══ Data for processing ══

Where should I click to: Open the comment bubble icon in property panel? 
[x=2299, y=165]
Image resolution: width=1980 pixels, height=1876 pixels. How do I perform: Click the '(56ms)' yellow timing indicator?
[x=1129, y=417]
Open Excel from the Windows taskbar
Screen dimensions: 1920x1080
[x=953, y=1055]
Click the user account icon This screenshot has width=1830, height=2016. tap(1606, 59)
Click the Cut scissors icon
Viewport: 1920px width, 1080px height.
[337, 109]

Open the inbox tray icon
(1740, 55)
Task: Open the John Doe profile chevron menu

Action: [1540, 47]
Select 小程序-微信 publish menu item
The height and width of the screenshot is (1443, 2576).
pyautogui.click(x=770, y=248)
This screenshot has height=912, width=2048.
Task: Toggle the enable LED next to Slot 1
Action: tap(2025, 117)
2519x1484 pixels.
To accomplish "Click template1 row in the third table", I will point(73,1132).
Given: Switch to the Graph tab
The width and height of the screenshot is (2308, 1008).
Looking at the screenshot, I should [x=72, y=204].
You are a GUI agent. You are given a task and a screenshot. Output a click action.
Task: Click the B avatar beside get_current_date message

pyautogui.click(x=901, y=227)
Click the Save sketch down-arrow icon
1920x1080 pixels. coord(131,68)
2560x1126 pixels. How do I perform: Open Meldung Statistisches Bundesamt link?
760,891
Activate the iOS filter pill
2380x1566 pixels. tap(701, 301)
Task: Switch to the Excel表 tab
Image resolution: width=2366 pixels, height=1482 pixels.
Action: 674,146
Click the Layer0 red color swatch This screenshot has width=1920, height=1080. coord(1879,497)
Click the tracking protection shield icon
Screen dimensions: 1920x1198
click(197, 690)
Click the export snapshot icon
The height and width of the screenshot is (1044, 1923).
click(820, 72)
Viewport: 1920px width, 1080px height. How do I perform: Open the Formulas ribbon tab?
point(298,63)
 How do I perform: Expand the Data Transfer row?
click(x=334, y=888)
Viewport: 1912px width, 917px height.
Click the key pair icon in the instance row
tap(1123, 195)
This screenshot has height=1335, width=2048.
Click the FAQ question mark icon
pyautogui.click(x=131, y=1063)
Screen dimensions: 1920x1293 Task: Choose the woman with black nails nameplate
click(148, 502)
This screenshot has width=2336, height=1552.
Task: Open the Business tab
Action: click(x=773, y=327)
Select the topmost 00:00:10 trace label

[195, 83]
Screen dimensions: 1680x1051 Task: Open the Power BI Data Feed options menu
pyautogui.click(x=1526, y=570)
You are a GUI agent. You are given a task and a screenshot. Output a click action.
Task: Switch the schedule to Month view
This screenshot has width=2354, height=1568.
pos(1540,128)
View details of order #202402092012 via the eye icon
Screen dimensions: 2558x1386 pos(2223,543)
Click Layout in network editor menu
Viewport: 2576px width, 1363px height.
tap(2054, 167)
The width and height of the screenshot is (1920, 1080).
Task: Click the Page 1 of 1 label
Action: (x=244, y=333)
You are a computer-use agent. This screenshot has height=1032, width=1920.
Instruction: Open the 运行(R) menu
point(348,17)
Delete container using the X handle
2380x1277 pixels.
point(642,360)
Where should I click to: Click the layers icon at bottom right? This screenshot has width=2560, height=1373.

═══

> _Aim of the exercise_
Scan the records above and report how many lines include the word "Switch", without any other text.

> _Answer for this exercise_
3